Филька, точно его окунули в прорубь, похолодел весь: "Батюшки мои, господи Иисусе!.."
Оглянулся он с опаской по сторонам: не слыхал ли кто?
– Такие бабы, если захотят, дают счастье даже безумцам, останавливают кровь изрубленному жестокой жизнью, заставляют верить в бессмертие, и зимние сугробы обращают в цветы... Во грехе они рождают истинную любовь к жизни, но в нужную минуту они проявляют мужественную благорассудительность и, подобно матери, заботливо могут спасти человека, падающего в пропасть. У них больше средств принести добро или сотворить зло, чем у нас.
Он задумался и затем добавил:
– А могут и столкнуть... Понял?
Фильке показалось, что по щекам обер-ландрихтера текут слезы. И, действительно, Нестеров вытер глаза платком.
– Меня она столкнула... Видишь сам.
Филька смотрел на Нестерова, слушал печальную его речь и не верил себе: "Может ли это быть, чтобы боярин, такой знатный и дворянин, так полюбил холопку?"
– Я врагов имею столько теперь ради нее, сколько камней по берегам Волги рассеяно... И самый главный враг - Питирим.
– Кто?!
– спросил окончательно обалдевший Филька.
– Да. Епископ. Вся его злоба ко мне через нее.
– Через Степаниду?!
– Ну да. Она мне все рассказала... Питирим так же пострадал от нее, как и мы с тобой, дурачок... Она все рассказала мне о нем, а ему обо мне. Все, что я говорил ей, все известно теперь епископу. А это значит: кто-нибудь из нас должен погибнуть... Она способствует преступлениям и фискалит... И теперь я вижу, что он и ко мне отпустил ее ради своей выгоды, ради того, чтобы сгубить меня.
Однако немного погодя, Нестеров поправился:
– А может быть, я и ошибаюсь... И не хочу я верить в такую гадость...
Филька положил голову на руки, точно собираясь уснуть на столе.
– Очнись, парень!
– потрепал его за кудри Нестеров.
– Не убивайся.
Поднявшись, Филька, тяжело двигая ногами, вышел вон из кабака. На воле было все так же тихо, все так же пустынно. С Волги тянул прохладный ветерок. На самой середине в одиноком челне виднелся огонек: кто-то жег головню, надо думать - рыбаки... Филька подошел к самой воде. В темноте набегала она на камни, на песок, неугомонная, беспечная, равнодушная к происходящим в человечестве страданиям, но готовая для человека сделать многое, сказочно огромное, ибо она - сила, вольность, неумирающая жизнь...
Филька глубоко вобрал в себя прохладный легкий воздух, помочил голову из реки и сказал вслух: "На то вы и дворяне, чтобы с вами так-то!"

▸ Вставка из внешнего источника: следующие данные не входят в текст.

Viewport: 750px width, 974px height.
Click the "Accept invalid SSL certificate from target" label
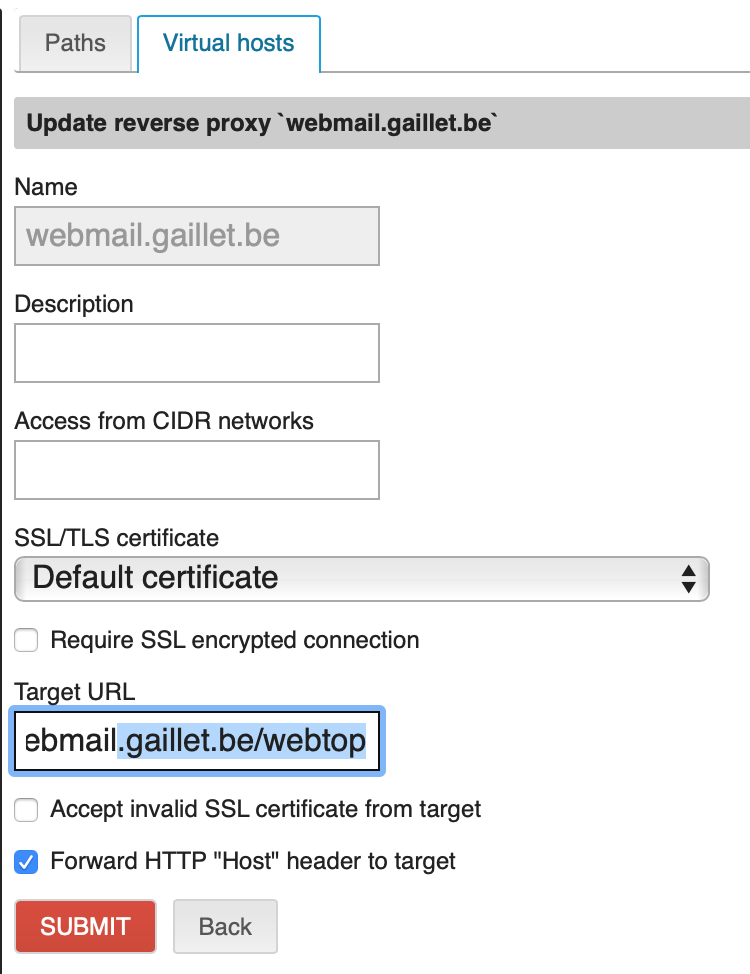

Нет! Для него Степанида - другая. Он злобно погрозил в сторону кабака, где остался Нестеров...
XVI
За Печерами, в оврагах, пришлось прятаться от конного патруля. Власти шарили, искали воров, разгромивших цейхгауз. Цыган Сыч сумел положить лошадь на брюхо и обошелся с ней так, что она не шелохнулась. Он весь прижался к ней, обнял ее шею, дул зачем-то ей в морду и тихо приговаривал: "родной, родной"... Успокоил. Степанида, ревнуя, глупо смеялась; он сердился, дергал ее за рукав, шикал. Патруль прошел мимо. Цыган снова повеселел.
– Глупый человек Филька!
– И вздохнул: - Эх, какие же люди бывают на свете!

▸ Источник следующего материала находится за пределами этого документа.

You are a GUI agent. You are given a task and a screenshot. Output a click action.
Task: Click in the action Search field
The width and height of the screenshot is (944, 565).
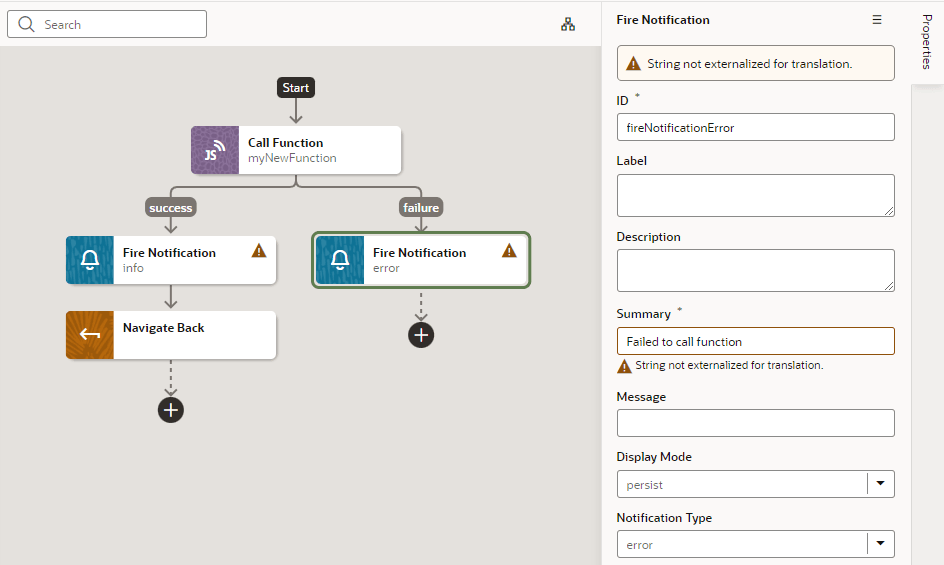coord(107,24)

– А кого ты почитаешь умным?
– Кто в песнях и в лошадях толк понимает, - задумчиво ответил Сыч.
Задумалась и Степанида, но через некоторое время, свесившись с коня, сказала тихо:
– А я умным считаю богатого...
Цыган засопел, а потом с сердцем сплюнул:
– Не думай так... Похудеешь, а потом умрешь...
– Чтой-то?!
– удивилась Степанида.
– У Кстова есть лесок, а в том леске хорошо, и Волгу видно, и людей нет... Там я тебе и расскажу.